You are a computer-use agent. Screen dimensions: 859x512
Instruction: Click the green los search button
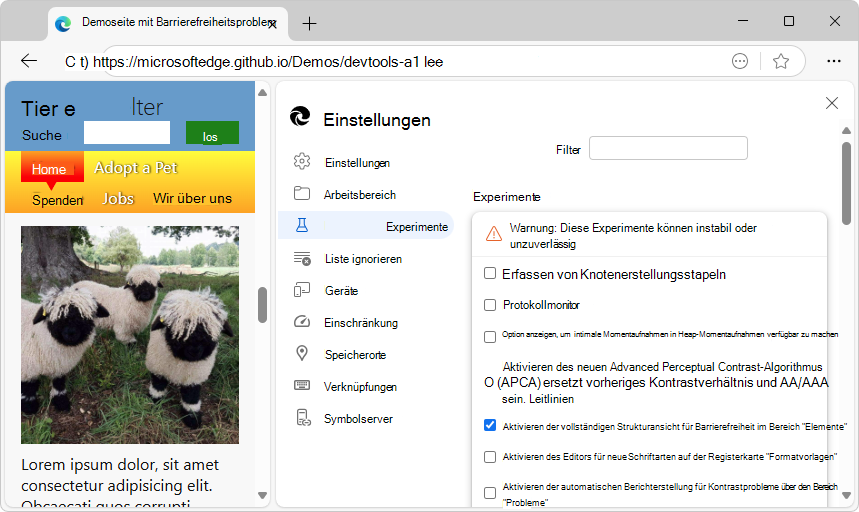211,135
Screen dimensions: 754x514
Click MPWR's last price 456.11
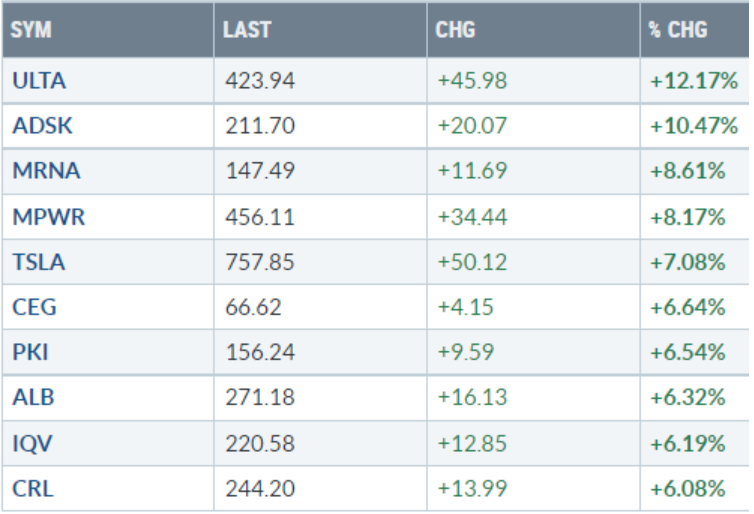tap(260, 216)
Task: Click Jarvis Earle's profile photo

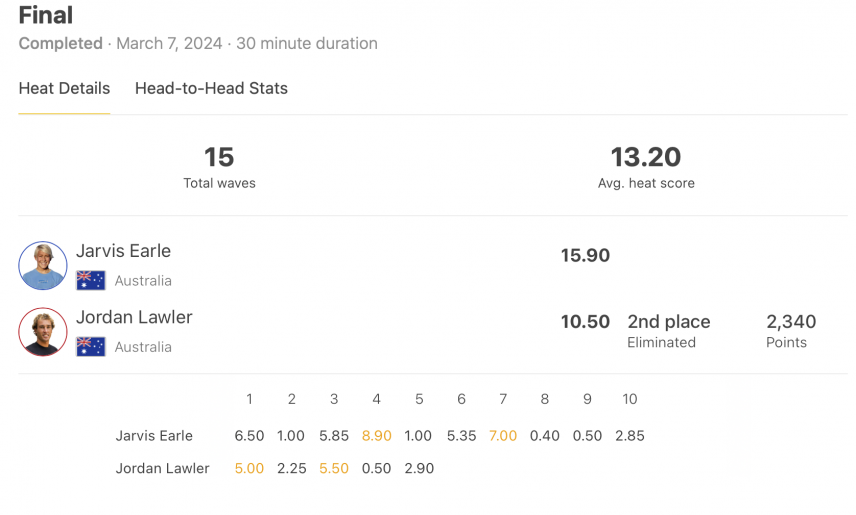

=====

■ **What to do**
Tally the lines in the rows above that contain the string "Screen", treating case as significant, and give only the number.

■ **Problem solution**
2